Brazil's finance, environment and agriculture ministries will host a second auction to recover 1mn hectares (ha) of degraded lands in all Brazilian biomes except the Amazon, the national treasury said on Monday.
The auction will be a part of Eco Invest, a currency-hedging program targeting renewable and low-carbon projects to draw foreign investment, announced in February 2024. The finance ministry and central bank developed the program with the World Bank and the Inter-American Development Bank. The auction is part of New Brazil, a wider energy transition project within the finance ministry.
The project aims to finance conversions of degraded lands in different biomes to sustainable and productive ecosystems through private investments. The Amazon biome, the most hit by deforestation, will receive a "customized and exclusive auction" that will be announced later, the environment ministry said.
Participants must submit project proposals to the national treasury by 13 June. The government expects to raise up to R10bn ($1.76bn) in the auction.
Land-use change and deforestation
Emissions from land-use change and deforestation in Brazilreached 1.06bn metric tonnes of CO2 equivalent (tCO2e) in 2023, down by 24pc from a year earlier, according to greenhouse gas tracking platform SEEG.
These activities have been leading Brazil's total emissions since 1990 — when historic tracking began — followed by agriculture and cattle raising and the energy sectors.

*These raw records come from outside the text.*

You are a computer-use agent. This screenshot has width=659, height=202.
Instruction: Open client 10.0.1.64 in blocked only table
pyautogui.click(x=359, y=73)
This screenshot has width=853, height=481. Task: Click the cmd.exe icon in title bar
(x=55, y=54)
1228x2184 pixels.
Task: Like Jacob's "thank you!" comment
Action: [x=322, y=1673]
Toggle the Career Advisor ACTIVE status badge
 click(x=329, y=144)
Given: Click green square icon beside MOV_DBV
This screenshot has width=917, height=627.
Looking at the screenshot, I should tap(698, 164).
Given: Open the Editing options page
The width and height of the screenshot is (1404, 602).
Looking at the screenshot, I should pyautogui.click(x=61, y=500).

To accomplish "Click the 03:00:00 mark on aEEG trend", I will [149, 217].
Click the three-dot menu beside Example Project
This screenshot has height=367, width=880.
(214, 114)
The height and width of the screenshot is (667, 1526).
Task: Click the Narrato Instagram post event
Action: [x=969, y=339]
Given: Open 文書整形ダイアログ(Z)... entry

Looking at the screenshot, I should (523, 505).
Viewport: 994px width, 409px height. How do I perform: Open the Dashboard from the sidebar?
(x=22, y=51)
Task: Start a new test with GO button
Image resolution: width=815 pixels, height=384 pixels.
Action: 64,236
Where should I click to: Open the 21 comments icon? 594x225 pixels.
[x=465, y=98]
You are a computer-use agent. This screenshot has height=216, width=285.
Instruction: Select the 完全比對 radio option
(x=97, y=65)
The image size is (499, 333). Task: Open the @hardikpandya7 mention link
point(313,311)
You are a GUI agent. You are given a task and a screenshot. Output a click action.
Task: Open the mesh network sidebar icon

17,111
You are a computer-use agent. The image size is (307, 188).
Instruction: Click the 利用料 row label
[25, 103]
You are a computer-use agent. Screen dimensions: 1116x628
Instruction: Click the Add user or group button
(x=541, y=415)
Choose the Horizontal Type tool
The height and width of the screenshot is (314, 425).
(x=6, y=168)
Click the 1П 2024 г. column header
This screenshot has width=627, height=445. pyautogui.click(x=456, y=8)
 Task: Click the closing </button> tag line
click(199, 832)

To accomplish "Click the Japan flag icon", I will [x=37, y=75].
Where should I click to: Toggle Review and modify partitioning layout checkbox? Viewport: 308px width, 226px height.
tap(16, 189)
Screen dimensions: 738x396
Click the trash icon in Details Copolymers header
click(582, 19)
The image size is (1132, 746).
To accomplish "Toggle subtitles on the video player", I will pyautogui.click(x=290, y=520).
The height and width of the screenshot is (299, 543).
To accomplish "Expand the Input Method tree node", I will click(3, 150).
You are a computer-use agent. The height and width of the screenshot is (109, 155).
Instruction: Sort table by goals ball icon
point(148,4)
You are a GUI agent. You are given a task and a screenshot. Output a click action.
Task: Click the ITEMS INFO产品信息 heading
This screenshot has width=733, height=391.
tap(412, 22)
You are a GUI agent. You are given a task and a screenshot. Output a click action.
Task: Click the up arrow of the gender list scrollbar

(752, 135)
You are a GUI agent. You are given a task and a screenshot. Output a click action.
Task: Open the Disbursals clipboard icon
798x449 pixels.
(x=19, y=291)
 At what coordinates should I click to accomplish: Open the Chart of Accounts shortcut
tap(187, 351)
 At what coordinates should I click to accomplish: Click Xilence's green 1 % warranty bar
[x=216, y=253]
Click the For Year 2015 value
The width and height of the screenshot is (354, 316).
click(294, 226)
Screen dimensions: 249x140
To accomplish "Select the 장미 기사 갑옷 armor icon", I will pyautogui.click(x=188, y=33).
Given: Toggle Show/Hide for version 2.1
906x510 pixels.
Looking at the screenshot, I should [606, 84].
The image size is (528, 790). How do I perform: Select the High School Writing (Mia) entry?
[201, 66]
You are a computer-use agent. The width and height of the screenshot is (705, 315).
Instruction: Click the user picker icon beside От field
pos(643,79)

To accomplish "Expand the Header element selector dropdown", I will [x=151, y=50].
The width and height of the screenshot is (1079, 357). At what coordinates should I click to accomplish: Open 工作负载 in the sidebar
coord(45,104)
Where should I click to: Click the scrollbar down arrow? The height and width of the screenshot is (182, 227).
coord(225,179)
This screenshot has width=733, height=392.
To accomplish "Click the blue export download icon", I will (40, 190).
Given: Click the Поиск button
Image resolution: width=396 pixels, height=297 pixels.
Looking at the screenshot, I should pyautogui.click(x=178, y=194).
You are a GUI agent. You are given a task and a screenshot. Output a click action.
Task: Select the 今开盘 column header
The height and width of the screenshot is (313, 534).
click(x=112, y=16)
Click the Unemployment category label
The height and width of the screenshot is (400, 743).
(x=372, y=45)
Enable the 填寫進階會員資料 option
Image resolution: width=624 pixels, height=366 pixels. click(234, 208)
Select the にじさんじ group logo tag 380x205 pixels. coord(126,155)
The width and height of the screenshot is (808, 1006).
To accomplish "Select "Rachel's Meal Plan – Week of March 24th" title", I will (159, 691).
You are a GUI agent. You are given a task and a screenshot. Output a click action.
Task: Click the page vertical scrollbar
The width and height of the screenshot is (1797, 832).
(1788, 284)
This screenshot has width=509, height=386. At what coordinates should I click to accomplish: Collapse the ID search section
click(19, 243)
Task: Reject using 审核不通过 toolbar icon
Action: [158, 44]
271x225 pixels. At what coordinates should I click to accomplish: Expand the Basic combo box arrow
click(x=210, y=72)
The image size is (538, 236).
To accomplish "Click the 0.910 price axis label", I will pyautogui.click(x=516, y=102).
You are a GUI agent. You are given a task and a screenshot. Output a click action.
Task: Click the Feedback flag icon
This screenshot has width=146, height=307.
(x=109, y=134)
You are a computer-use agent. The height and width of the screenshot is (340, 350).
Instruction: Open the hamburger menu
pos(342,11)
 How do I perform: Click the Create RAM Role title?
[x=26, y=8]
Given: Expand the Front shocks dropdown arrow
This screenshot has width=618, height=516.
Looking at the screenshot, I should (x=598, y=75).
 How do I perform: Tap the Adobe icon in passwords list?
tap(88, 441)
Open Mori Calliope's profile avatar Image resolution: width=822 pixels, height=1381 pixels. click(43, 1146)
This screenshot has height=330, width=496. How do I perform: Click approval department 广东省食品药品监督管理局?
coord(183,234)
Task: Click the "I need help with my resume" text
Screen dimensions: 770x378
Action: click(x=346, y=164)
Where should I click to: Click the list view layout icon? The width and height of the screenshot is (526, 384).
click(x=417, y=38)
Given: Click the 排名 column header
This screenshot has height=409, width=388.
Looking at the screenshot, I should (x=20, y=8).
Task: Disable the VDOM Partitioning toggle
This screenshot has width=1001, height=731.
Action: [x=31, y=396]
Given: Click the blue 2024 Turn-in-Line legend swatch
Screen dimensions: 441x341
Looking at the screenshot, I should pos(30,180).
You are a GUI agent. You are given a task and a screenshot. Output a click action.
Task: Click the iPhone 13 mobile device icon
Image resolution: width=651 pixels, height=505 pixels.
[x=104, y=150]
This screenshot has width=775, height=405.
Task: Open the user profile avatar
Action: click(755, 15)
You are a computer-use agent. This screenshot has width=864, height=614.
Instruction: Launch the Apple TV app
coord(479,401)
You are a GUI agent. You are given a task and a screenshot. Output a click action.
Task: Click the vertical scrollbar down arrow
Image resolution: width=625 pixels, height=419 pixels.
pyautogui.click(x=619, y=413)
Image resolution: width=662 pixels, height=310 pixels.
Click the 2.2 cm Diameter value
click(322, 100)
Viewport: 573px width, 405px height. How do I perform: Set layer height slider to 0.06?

There are currently 280mn ha of farmlands, of which around 29pc are degraded. The government aims to recover up to 40mn ha of grasslands in the next 10 years, the environment and climate change ministry said. The Eco Invest auction will finance the first round of the initiative, dubbed the Green Way program, according to the agriculture ministry.
Brazil aims to reduce its total greenhouse gas emissions by 67pc by 2035 from its 2005 levels and sees reducing deforestation as one of its main ways to achieve that goal. The country will host the upcoming UN Cop 30 climate summit in Belem city, in the Amazon biome, as the administration looks to lead the global energy transition.